Retype the text of the records below word for word, leaving out the pictures.

*-*-*

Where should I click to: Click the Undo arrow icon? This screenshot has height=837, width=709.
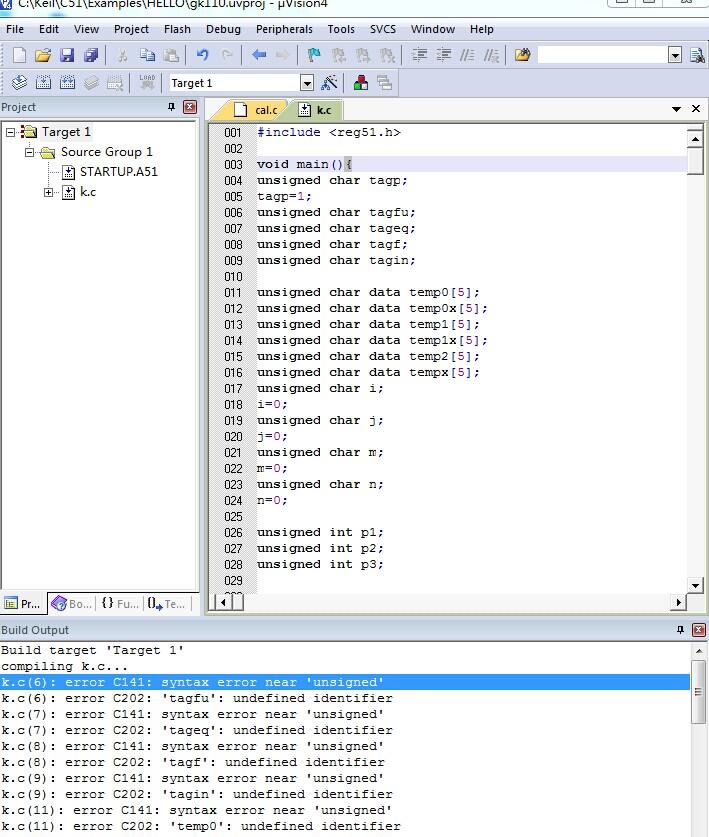click(202, 54)
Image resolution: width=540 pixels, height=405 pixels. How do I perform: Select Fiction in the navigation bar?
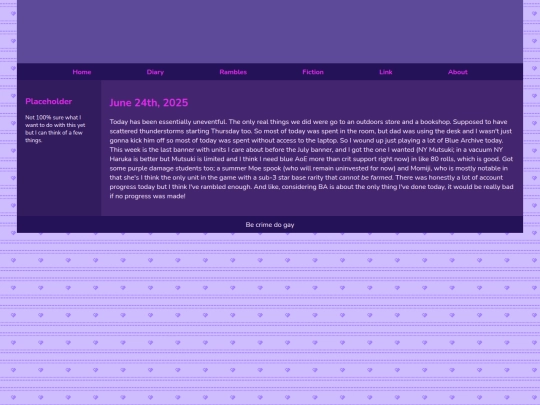click(313, 72)
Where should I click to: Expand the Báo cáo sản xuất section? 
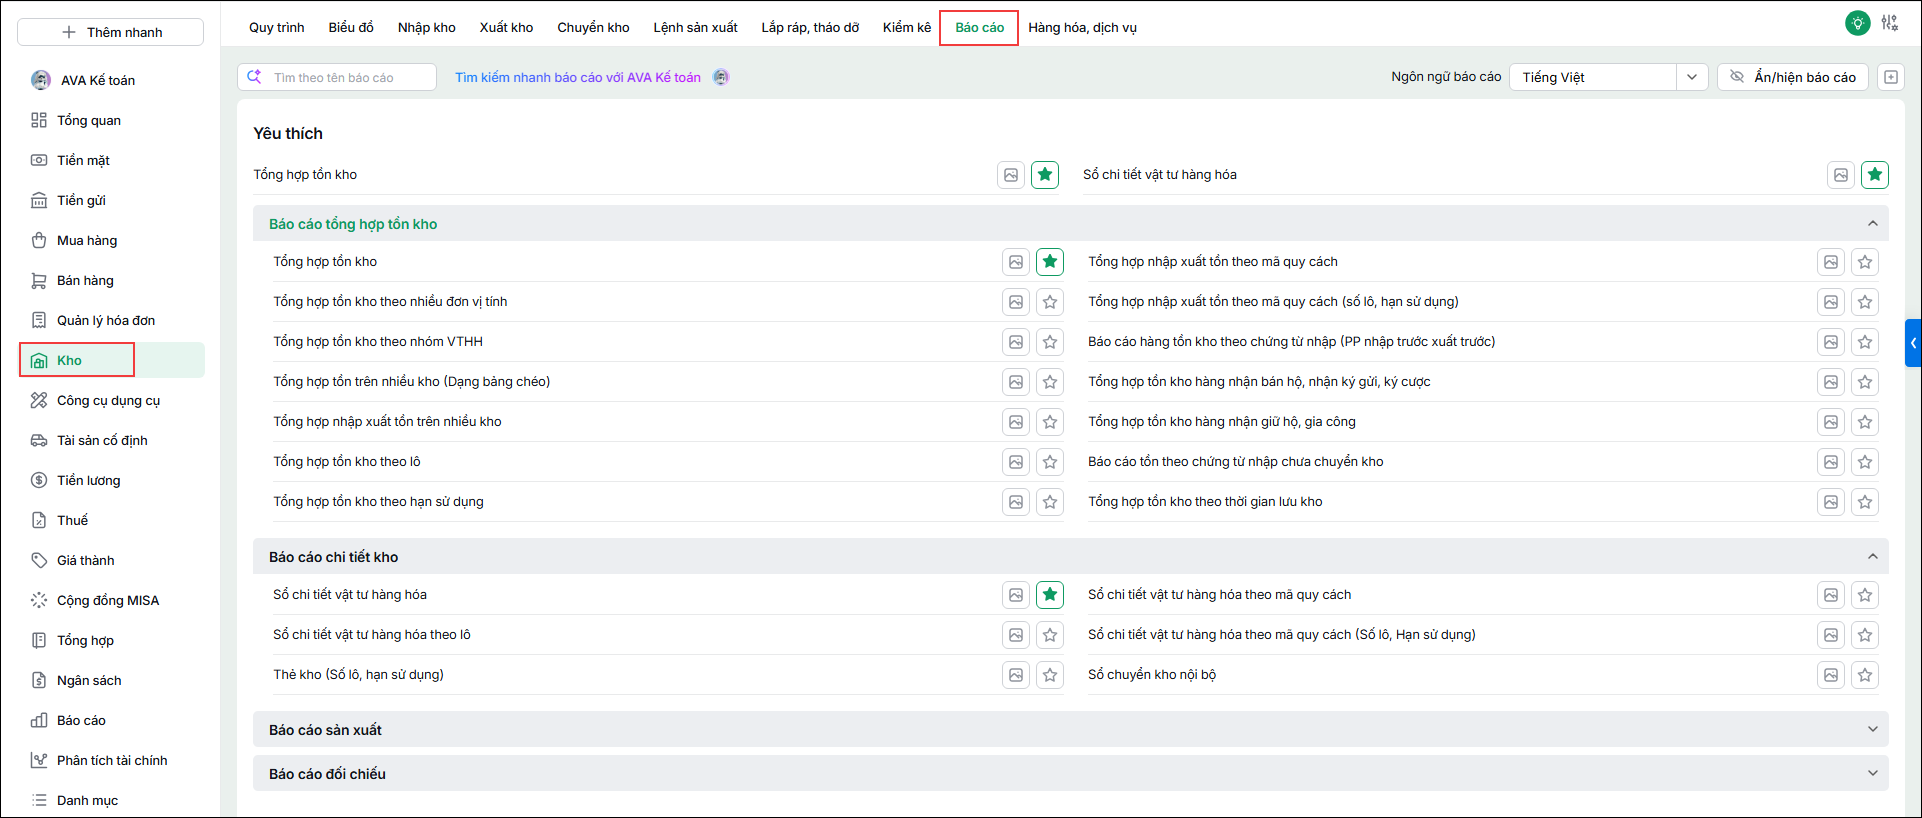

*-*-*

Task result:
Where should I click to: Click the Undo arrow icon? This screenshot has height=837, width=709.
click(202, 54)
Image resolution: width=540 pixels, height=405 pixels. How do I perform: Select Fiction in the navigation bar?
click(313, 72)
Where should I click to: Expand the Báo cáo sản xuất section? 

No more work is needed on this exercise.